Clinically, significant differences are described in relation to occurrence and outcomes of myocardial infarction in women and men. The presence of the coincident co-morbidities, hypertrophy and diabetes, further influence the discrepant male-female consequences of an ischemic event. The mechanistic bases for these contextual disease differences are not well understood. Experimentally, we have demonstrated that female and male cardiomyocytes have different contractile states (Curl et al., 2001). Female myocytes function at lower Ca2+ operating levels, exhibiting lower systolic and diastolic Ca2+ levels associated with smaller twitch size than males under comparable basal conditions. Given these underlying sex differences in Ca2+ handling and contractile status, it could be anticipated that stress and disease states would have different functional impacts.
We and others have shown that responses to ischemic stress differ in male and female hearts. We have developed an inbred rat strain which we have identified as the 'Normal Heart Rat' (Harrap et al., 2002) and have used this model to characterize adult sex differences in the response to ischemic stress. Using ex vivo instrumented heart preparations, we have demonstrated that after ischemia, reperfused female NHR hearts recover contractile function to a greater extent than male NHR, with higher developed pressure and contractility (Bell et al., 2008).
The 'RISK' (Reperfusion Injury Survival Kinase) pathway is thought to be key to achieving post ischemia/reperfusion recovery. Protective kinase signalling includes PI3K activation of Akt and also PKC activation of ERK1/2. Estrogen is a recognized activator of the PI3K /Akt pathway, and in the female myocardium this signalling axis is more prominent. Thus, in the female heart there is additional capacity for estrogen modulation of the response to ischemia through Akt signalling. Consistent with this is our finding that in the female NHR, enhanced reperfusion recovery is associated with elevated Akt and ERK1/2.

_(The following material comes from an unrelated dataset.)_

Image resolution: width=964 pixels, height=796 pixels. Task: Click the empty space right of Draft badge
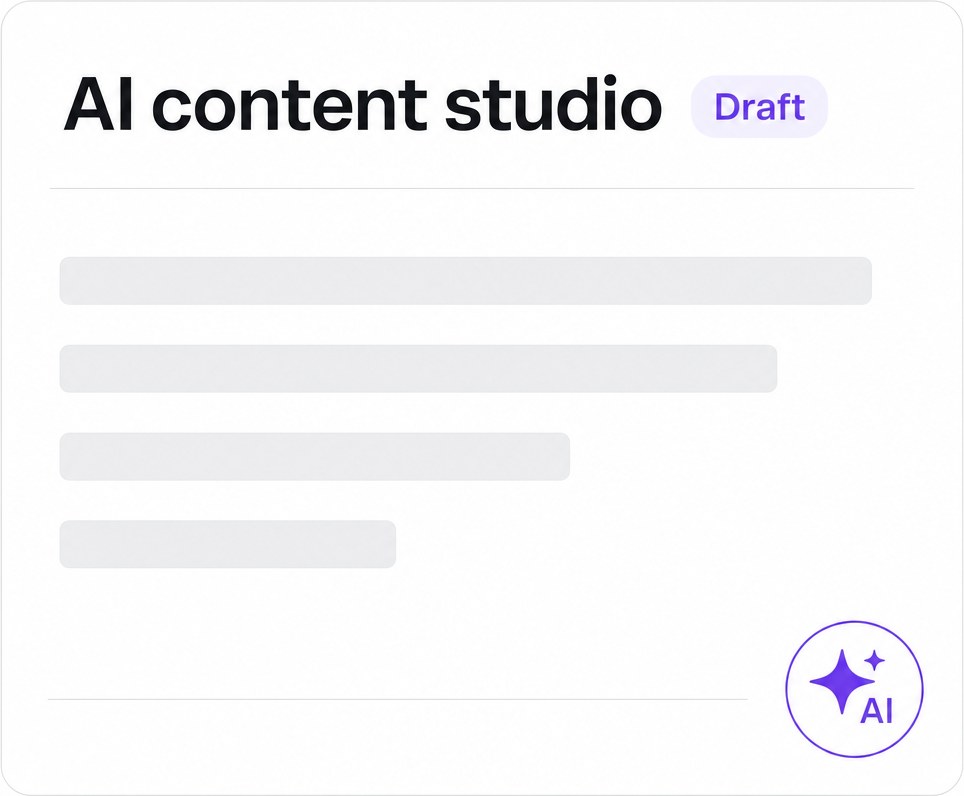coord(873,107)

Sex differences in response to ischemic stress become more apparent in a context of cardiac hypertrophy. As a disease model to complement the NHR, we have developed the 'Hypertrophic Heart Rat' from the same parental cross origins (Harrap et al., 2002). Both female and male adult HHR exhibit significant left ventricular hypertrophy. We have established that in the female HHR, there is selective suppression of contractile recovery after ischemic stress, accompanied by reduced Akt and ERK levels. Thus the female 'advantage' seen in the NHR is undermined when hypertrophy is also present.
Recently, we have provided the first evidence that cardiac estrogen production may occur (Bell et al., 2011). In wildtype rodents we have demonstrated aromatase expression - indicative of the capacity for local androgen-to-estrogen conversion. To more directly evaluate the role of estrogen in modulating cardiac recovery from ischemia, we have examined the functional responses of hearts of aromatase deficient mice, exhibiting systemic and tissue suppression of estrogen production, with testosterone elevation. Paradoxically, hearts from these female mice show enhanced contractile recovery after an ischemic event, albeit increased arrhythmogenic vulnerability (Bell et al., 2011). These investigations suggest that estrogen cardioprotection is context specific, and that sex steroid balance is an important determinant of ischemic vulnerability.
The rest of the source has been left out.